The Henry James Show

Ruth Bernard Yeazell

  • Henry James: A Life by Leon Edel
    Collins, 740 pp, £25.00, July 1987, ISBN 0 00 217870 2
  • The Complete Notebooks of Henry James edited by Leon Edel and Lyall Powers
    Oxford, 662 pp, £25.00, March 1987, ISBN 0 19 503782 0

In ‘The Birthplace’ (1903), a tale inspired by the case of a couple who had served as custodians of the Shakespeare house in Stratford, Henry James constructed a marvellously ironic narrative about the ‘stupid’ avidity of a public who care nothing for the artist’s work and everything for his legend, flocking to the shrine to see ‘where He hung up His hat and where He kept His boots and where His mother boiled her pot’. Though James’s notebooks clearly record the Shakespearean donnée, in the story itself ‘the supreme poet’ is never named: the celebrated mystery of the man from Stratford provides James with an ideal instance of the gap between the private person and the artist, even as the fictional poet’s namelessness intensifies his disappearance into his work.

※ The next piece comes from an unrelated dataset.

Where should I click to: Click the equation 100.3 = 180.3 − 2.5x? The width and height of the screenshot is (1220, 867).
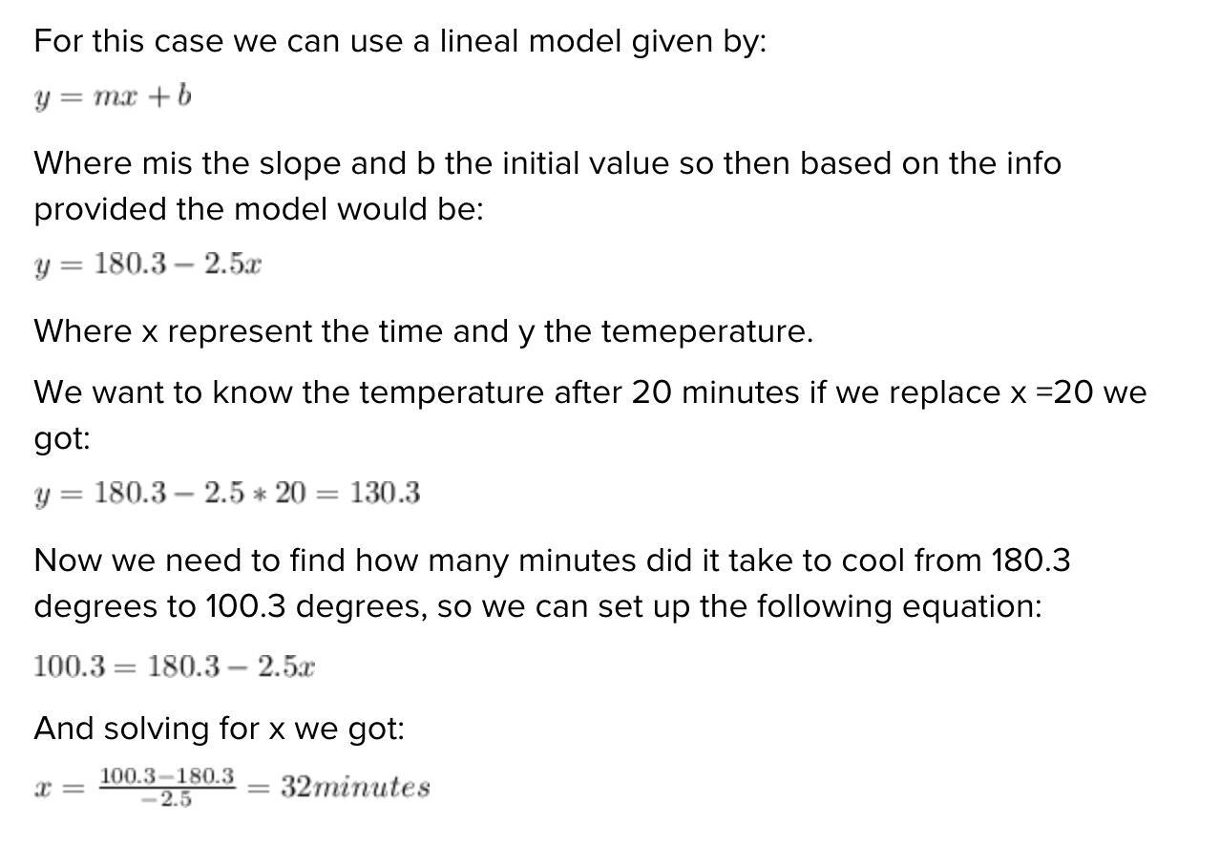pos(175,666)
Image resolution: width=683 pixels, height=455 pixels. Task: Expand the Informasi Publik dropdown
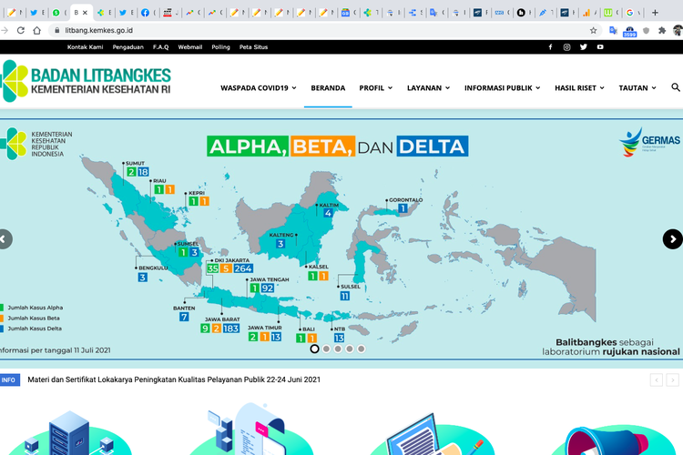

In the words of Morris Gedge, the sensitive caretaker who is the story’s protagonist: ‘Practically ... there is no author; that is for us to deal with. There are all the immortal people – in the work; but there’s nobody else.’ Yet the poet’s success in covering ‘His tracks as no other human being has ever done’ does not prevent the public from demanding the ‘facts’: it only means, finally, that those facts will have to be invented. When Gedge begins to cast doubt on the legend, he almost loses his job; when he brazenly embroiders the ‘romance’ and piles up the false details (‘It is in this old chimney-corner ... just there in the far angle, where His little stool was placed, and where, I dare say, if we could look close enough, we should find the hearthstone scraped with His little feet ...’), the visitors’ receipts pour in, and the governing committee doubles his wages. His wife has feared that Gedge may now be ‘giving away the Show ... by excess’, as before he almost dished them by restraint – but the point, of course, is that no excess can be too much for the vulgar multitude. The only real difference between Gedge’s original position as librarian at ‘Blackport-on-Dwindle’ – ‘all granite, fog and female fiction’ – and his new one as caretaker at the Birthplace is that he has increased his income by himself becoming a popular romancer.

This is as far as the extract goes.